Look in the material below for the line with "729x367 pixels." and the line with "You are a GUI", then set down exactly those two lines and all lines between, nothing more.

━━━ Information ━━━

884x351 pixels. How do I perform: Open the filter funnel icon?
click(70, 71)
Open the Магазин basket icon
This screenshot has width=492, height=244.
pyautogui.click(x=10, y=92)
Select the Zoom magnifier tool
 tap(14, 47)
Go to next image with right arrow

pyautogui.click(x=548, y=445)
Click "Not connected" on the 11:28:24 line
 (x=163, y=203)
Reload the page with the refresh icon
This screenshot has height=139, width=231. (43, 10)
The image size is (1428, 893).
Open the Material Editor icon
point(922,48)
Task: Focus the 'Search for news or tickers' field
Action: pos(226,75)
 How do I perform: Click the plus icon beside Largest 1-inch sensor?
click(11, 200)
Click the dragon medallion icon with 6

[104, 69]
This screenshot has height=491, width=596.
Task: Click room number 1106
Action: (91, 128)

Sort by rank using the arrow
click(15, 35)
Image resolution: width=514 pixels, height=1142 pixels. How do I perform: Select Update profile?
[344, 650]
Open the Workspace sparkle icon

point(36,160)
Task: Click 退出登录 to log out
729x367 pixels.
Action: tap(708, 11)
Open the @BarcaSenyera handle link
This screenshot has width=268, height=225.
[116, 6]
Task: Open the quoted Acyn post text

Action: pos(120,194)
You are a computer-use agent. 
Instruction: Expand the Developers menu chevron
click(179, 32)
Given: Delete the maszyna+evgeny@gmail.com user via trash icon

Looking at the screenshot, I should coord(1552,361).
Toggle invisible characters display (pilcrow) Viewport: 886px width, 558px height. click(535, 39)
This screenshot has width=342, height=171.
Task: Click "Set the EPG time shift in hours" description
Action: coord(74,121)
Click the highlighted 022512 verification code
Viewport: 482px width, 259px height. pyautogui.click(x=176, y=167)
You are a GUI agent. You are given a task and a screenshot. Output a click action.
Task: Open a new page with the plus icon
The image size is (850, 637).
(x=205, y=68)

━━━

→ **Written answer**:
729x367 pixels.
Action: tap(708, 11)
Open the @BarcaSenyera handle link
This screenshot has width=268, height=225.
[116, 6]
Task: Open the quoted Acyn post text

Action: pos(120,194)
You are a computer-use agent. 
Instruction: Expand the Developers menu chevron
click(179, 32)
Given: Delete the maszyna+evgeny@gmail.com user via trash icon

Looking at the screenshot, I should coord(1552,361).
Toggle invisible characters display (pilcrow) Viewport: 886px width, 558px height. click(535, 39)
This screenshot has width=342, height=171.
Task: Click "Set the EPG time shift in hours" description
Action: coord(74,121)
Click the highlighted 022512 verification code
Viewport: 482px width, 259px height. pyautogui.click(x=176, y=167)
You are a GUI agent. You are given a task and a screenshot. Output a click action.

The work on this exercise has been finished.